Josh Simmons: I learned of her death when a mutual friend's mother called to tell me, just completely in tears and broken up....at first I didn't know which Rachel she meant, I was sort of confused and had just woken up, so the whole thing was just pretty unpleasant. Of course I was pretty upset by it, but to be honest I hadn't spent too much time with the girl since I'd lived in Oly 5 or 6 years previous. We'd kept in touch though, and I'd see her maybe once a year or two, and had spent a week or so with her the summer of 2002. It was hard, but there was some distance there......

Thanks to Josh Simmons for putting a human face on the martyr Rachel Corrie. . .from Josh's words, we see a Rachel Corrie who obviously enjoyed life, had youthful exuberance. . .maybe an American wild child. . .yet she had the ability to empathize. . .as Josh wrote:

She was just a girl who had some ideas about how she felt people should be treated, and did her best to bring that about in the world.
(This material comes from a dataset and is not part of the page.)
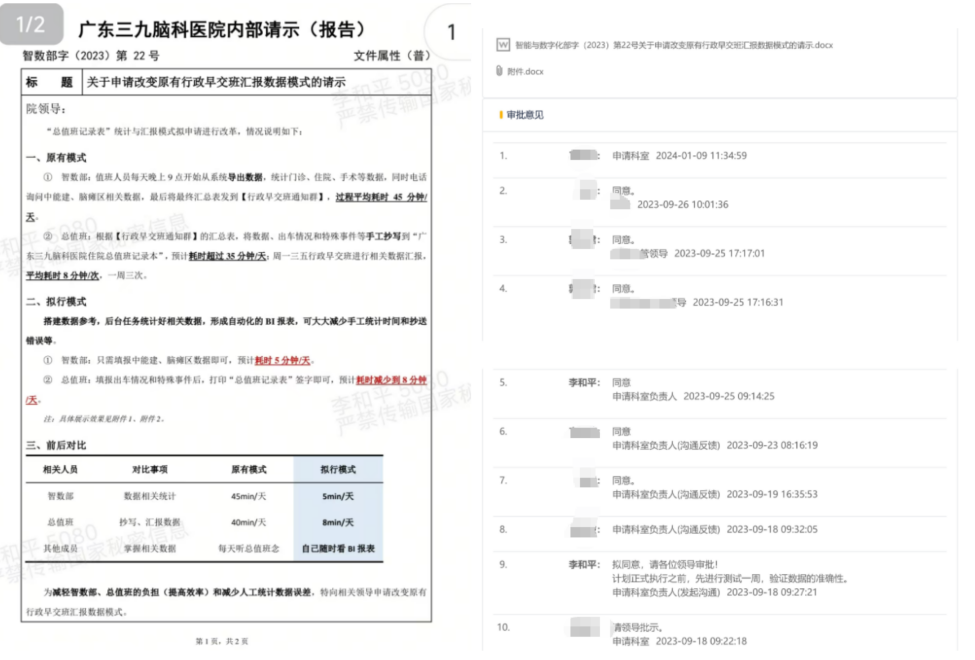Click the 拟行模式 column header in table
This screenshot has width=975, height=660.
pos(335,469)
She came from something of a position of privilege, where she had the luxury to do that, but that beats acting completely selfish and disgusting, as people are wont to do, wouldn't you say?

Yes, I would say so. . .and let Josh’s words serve as a reminder, at least to the few who will stop and read, that this girl (not an angel, nor an example of perfection, but a flawed human being), used non-violent tactics to try to help those less fortunate than herself. . .and that, even though her charity was likely as imperfect as herself, she deserves to be remembered kindly for her noble ambitions. . .and not as garbage fit only for contempt.